Las declaraciones del presidente Rafael Correa, sobre su arrepentimiento al haber accedido a incluir el derecho a la resistencia en la Constitución de Montecristi, y a su vez atribuirle la idea a su excoideario Alberto Acosta, presidente de la Asamblea Constituyente 2008, han generado reacciones.

De hecho, la agrupación Montecristi Vive emitió un manifiesto que, además de respaldar el derecho consagrado en la Carta Magna, plantea su respaldo a Acosta.

En el documento, firmado por el coordinador del movimiento, Juan Cuvi, se apela a que el Gobierno Nacional "ha vuelto a poner de manifiesto su talante autoritario y antidemocrático... aduce no haber estado de acuerdo con su aprobación (a la resistencia) en la Asamblea Constituyente y, de paso, personaliza la decisión de incluirlo en la figura de Alberto Acosta. Con este peregrino argumento el presidente Correa desconoce no solo el proceso colectivo que significó la Asamblea de Montecristi, con una amplia participación de sectores sociales, sino la misma construcción histórica de la resistencia popular como elemento central de la democracia en el Ecuador".

Aunque, en sus declaraciones, Correa sí recordó que la decisión no pudo tomarla Acosta, sino los asambleístas constituyentes. Y que el texto redactado y votado en Manabí fue apoyado por la ciudadanía mediante una consulta popular.

En el documento de Montecristi Vive consta el apoyo al derecho consagrado en el artículo 98 de la Constitución. Y deja claro su postura respecto de las declaraciones de Correa: "...el Gobierno Nacional quiere –como ya lo ha manifestado en otras ocasiones– una Constitución que restrinja derechos humanos fundamentales para la convivencia democrática, como la resistencia y la participación sociales.
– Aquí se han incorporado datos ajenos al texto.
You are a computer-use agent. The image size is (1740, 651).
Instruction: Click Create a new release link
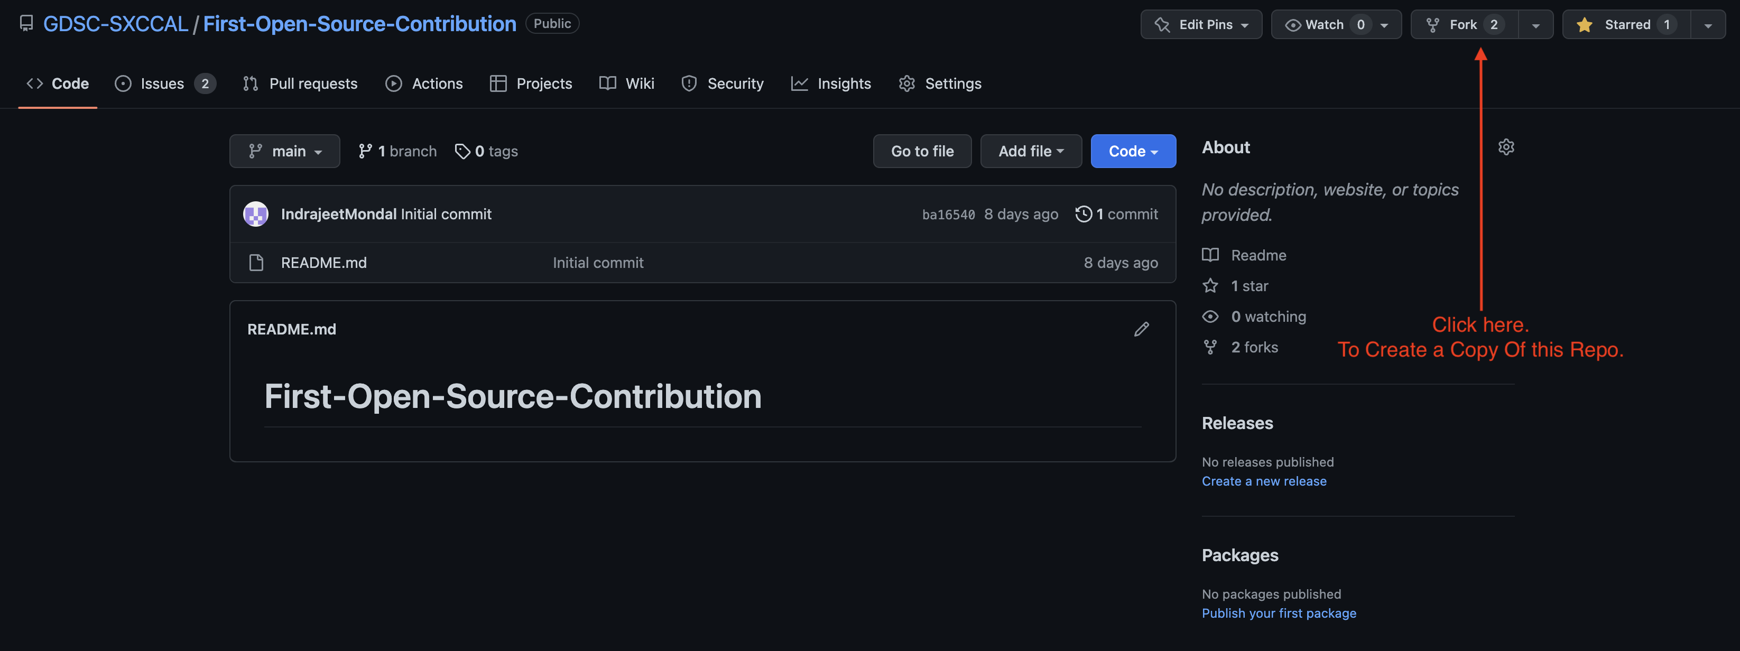(x=1263, y=481)
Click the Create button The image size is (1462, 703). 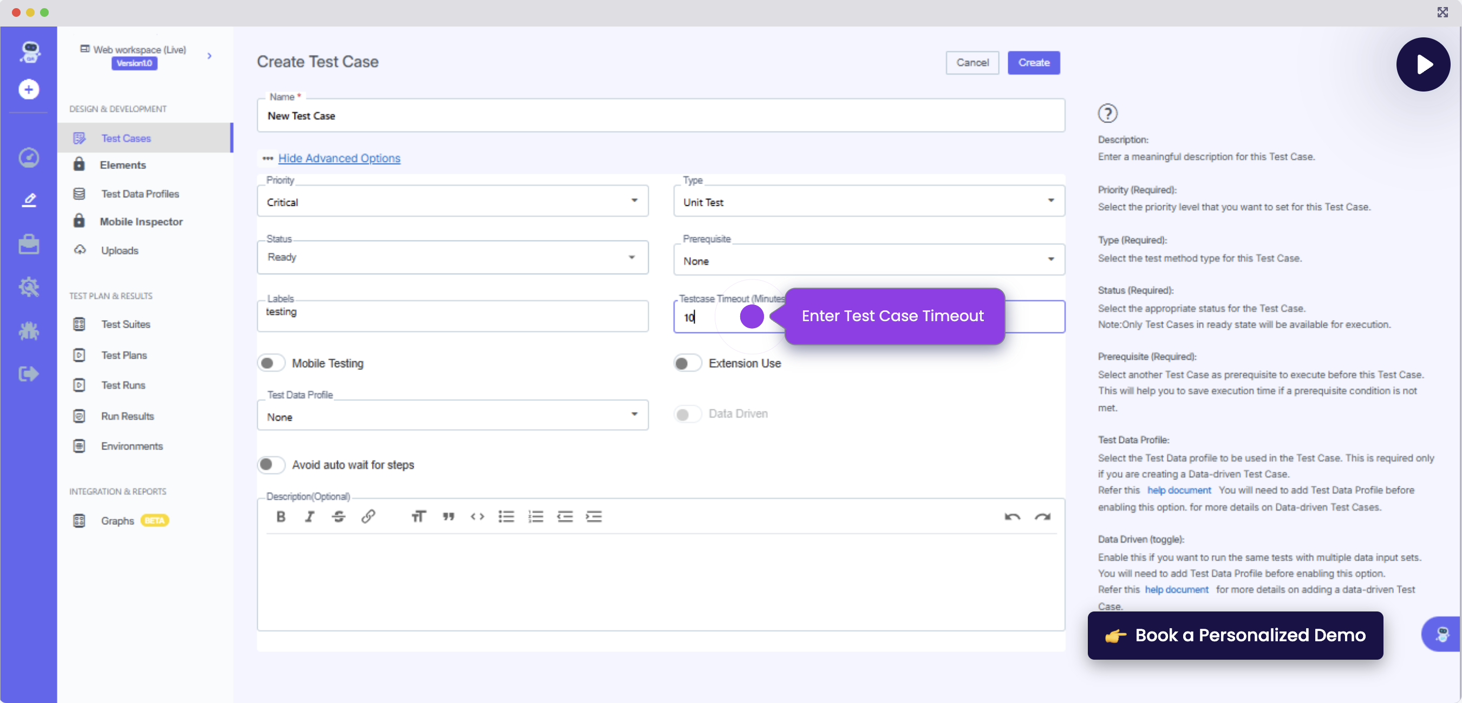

Y, a la vez, se solidariza con las acciones ejecutadas por Acosta en la Asamblea Constituyente y se hace un llamado a que las organizaciones sociales y de izquierda defiendan "este derecho e impidan que se meta mano a la Constitución... La participación y la resistencia sociales constituyen derechos humanos universales, inalienables e imprescriptibles, consagrados en los principales marcos jurídicos del planeta. Suprimirlos implica un gravísimo retroceso histórico".

Aunque desde el oficialismo se ha hablado de un segundo paquete de enmiendas, además de las 16 que ya están en proceso en la Asamblea Nacional y que no incluyen el tema del derecho a la resistencia, no hay una propuesta concreta.